Options
Exploration of transfer learning capability of multilingual models for text classification
Date Issued
28-07-2023
Author(s)
Abstract
The use of multilingual models for natural language processing is becoming increasingly popular in industrial and business applications, particularly in multilingual societies. In this study, we investigate the transfer learning capabilities of multilingual language models like mBERT and XLM-R across several Indian languages. We study the performance characteristics of a classifier model with mBERT/XLM-R as the front-end, which is trained only in one language for two tasks: text categorization of news articles and sentiment analysis of product reviews. News articles, on the same event but in different languages, are representative of what may be termed as inherently parallel' data; i.e. data that exhibits similar content across multiple languages, though not necessarily in parallel sentences.
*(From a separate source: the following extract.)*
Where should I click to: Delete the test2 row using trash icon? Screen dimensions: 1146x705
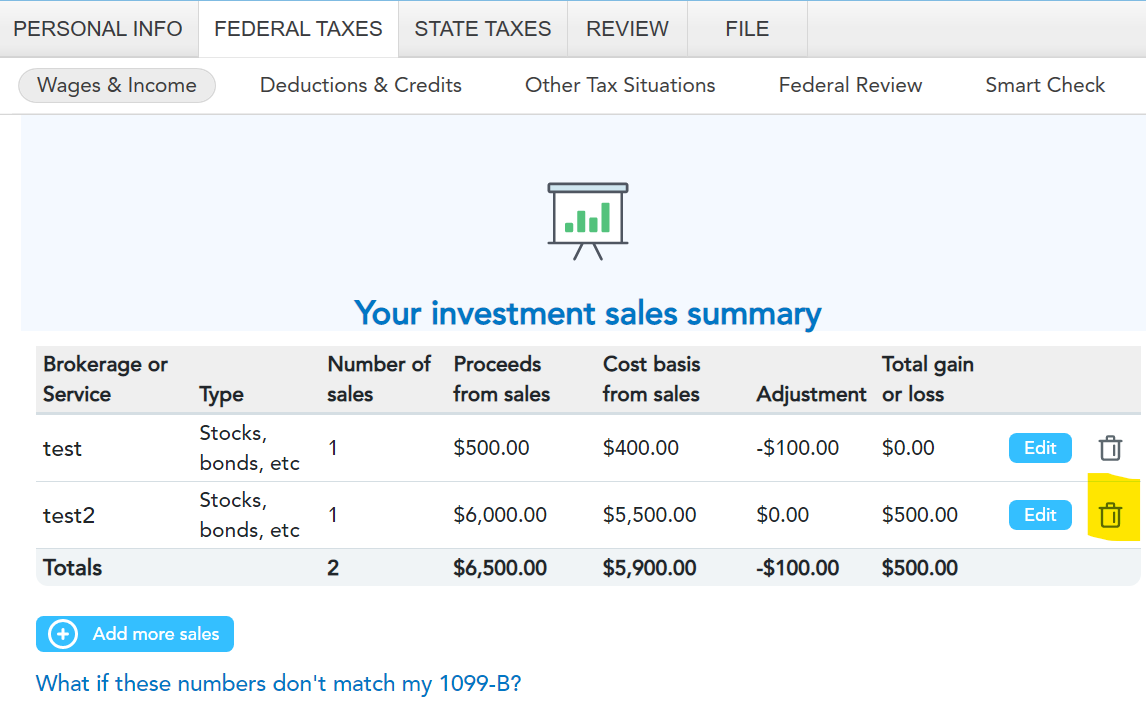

Other examples of such data would be customer inquiries/reviews about the same product, social media activity pertaining to the same topic, etcetera. After training in one language, we study the performance characteristics of this classifier model when applied to other languages. Our experiments reveal that by exploiting the inherently parallel nature of the data, XLM-R performs remarkably well when adapted for any Indian language dataset. Further, our study reveals the importance of simultaneously fine-tuning multilingual models with in-domain data from one language in order to express their cross-lingual and domain transfer learning abilities together.